In Repubblica, X, 597 B, ci troviamo davanti a «tre letti»: uno è l’idea di letto «che è in natura e che potremmo dire, credo, che l’abbia prodotto Dio»; il secondo, invece, «è quello che ha prodotto il falegname»; mentre il terzo è «quello che dipinge il pittore»; «dunque, il pittore, il fabbricante di letti e Dio sono quei tre che sovrintendono alle tre specie di letti»; ma, mentre Dio ne è φυτουργός, e il falegname ne è δημιουργός, il pittore ne è solo μιμητής; saltando a 601 A, «così, secondo me, potremmo dire che anche il poeta si limita a ravvivare i colori di ciascuna arte, servendosi di nomi e di frasi, non però con conoscenza di causa, ma per via di imitazione». Nella storia dell’umanità è forse il solo caso in cui l’artigiano è stimato più dell’artista: come mai?
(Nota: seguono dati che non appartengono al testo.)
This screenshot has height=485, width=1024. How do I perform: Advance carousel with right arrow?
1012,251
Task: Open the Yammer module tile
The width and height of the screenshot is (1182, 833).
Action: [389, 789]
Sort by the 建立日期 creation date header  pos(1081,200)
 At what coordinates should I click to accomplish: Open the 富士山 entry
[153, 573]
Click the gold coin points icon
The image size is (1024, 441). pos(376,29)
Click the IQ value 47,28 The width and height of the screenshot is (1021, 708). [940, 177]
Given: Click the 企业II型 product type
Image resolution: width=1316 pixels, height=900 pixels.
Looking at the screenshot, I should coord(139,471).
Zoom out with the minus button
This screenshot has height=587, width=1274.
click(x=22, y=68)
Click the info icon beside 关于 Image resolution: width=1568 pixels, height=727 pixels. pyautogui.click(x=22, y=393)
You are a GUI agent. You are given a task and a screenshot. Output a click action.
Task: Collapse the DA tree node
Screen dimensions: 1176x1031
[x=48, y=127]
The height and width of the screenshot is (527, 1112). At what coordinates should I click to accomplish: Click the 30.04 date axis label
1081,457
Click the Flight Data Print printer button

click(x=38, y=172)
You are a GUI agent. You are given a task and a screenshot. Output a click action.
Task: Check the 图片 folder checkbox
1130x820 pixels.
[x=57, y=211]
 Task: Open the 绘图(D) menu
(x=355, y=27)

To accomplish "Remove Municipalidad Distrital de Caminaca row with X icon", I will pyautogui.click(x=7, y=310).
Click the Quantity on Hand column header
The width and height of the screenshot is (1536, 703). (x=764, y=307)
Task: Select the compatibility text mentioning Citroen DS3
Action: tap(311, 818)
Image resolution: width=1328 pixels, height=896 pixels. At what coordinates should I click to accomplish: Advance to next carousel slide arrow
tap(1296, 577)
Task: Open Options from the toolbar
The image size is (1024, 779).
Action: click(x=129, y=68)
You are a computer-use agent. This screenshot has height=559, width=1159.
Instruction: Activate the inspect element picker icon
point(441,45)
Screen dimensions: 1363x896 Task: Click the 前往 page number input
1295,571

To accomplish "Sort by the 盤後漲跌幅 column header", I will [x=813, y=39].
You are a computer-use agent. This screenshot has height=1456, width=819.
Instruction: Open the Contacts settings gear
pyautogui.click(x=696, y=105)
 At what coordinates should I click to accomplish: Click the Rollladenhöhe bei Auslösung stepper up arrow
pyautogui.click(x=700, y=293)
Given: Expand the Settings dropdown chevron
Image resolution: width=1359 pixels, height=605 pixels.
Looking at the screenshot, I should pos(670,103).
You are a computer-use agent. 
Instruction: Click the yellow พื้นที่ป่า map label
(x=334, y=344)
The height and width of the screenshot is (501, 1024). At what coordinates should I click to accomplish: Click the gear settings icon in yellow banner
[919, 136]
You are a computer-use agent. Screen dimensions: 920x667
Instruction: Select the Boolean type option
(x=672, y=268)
La risposta sta nella Preface to Plato (1963) di Eric A. Havelock, e vi ho già fatto cenno prima, seppure in modo ellittico: a Platone interessa spodestare l’intuizione poetica in favore del ragionamento filosofico, mettere l’idea al posto della visione, perché la posta in gioco è la conquista della πόλις, le cui regole, fino ad allora, sono state tramandate dalla poesia. Si può dettare legge alla πόλις solo dimostrando fallaci o addirittura empi quelli che fin lì la poesia è riuscita a imporre come modelli ideali, con ciò assumendo un ruolo politico. Di qui la necessità di dimostrare che la sua ειδωλοποιητική μίμησις è lontana dall’idea molto più di quanto non lo sia l’αυτοποιητική μίμησις della τέχνη. La quale, dunque, implica una competenza che il sapiente non ha: la vera competenza, anzi, è proprio la sua, perché è solo lui ad avere l’επιστήμη del letto di cui il poeta può darci solo una ειδωλοποιητική μίμησις e il tecnico solo una αυτοποιητική μίμησις. Tornando a ciò che abbiamo detto della competenza come capacità di competere, la competizione è evidente.